* SUPPLIED MATERIAL *
------------------------

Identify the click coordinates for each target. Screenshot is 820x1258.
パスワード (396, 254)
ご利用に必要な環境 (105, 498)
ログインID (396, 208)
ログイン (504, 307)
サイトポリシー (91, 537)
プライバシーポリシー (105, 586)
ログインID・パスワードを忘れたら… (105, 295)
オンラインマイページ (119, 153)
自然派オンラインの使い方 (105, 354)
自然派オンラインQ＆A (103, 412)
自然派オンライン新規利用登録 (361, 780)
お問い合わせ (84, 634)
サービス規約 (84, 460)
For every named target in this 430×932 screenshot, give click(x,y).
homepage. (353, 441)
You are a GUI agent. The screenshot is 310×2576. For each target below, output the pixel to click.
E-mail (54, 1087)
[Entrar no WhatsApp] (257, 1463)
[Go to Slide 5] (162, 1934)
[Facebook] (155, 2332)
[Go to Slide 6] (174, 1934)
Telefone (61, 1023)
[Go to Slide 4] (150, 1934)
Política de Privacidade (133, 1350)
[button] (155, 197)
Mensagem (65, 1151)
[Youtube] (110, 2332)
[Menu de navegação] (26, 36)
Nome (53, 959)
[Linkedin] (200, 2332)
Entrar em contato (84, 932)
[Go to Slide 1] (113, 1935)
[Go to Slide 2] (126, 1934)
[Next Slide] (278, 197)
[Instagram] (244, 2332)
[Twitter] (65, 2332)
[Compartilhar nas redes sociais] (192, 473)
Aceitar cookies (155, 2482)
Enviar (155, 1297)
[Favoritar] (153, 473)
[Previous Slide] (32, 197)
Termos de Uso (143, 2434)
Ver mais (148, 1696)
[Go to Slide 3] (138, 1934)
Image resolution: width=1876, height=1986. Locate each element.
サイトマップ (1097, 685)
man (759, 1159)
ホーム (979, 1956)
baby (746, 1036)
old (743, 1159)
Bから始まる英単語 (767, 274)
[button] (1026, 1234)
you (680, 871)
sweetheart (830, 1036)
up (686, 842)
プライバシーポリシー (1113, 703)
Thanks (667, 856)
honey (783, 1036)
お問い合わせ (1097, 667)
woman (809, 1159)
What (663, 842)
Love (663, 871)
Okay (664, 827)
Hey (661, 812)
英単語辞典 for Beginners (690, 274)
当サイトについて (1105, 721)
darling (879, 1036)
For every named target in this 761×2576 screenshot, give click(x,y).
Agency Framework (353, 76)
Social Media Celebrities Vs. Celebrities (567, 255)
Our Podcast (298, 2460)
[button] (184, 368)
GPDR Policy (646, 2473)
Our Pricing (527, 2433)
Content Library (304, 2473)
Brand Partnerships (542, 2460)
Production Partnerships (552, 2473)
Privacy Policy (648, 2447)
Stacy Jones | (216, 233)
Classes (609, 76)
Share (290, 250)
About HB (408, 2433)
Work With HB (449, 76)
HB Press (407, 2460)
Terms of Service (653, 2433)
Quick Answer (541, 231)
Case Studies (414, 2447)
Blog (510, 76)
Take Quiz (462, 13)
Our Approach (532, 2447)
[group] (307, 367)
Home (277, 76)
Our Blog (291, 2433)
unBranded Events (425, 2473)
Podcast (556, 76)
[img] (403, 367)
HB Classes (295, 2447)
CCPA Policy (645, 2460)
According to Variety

------------------------

* TASK ITEM *
Each line of the data that includes the word "target" counts once; report the total and nothing more.

* YOUR RESPONSE *
4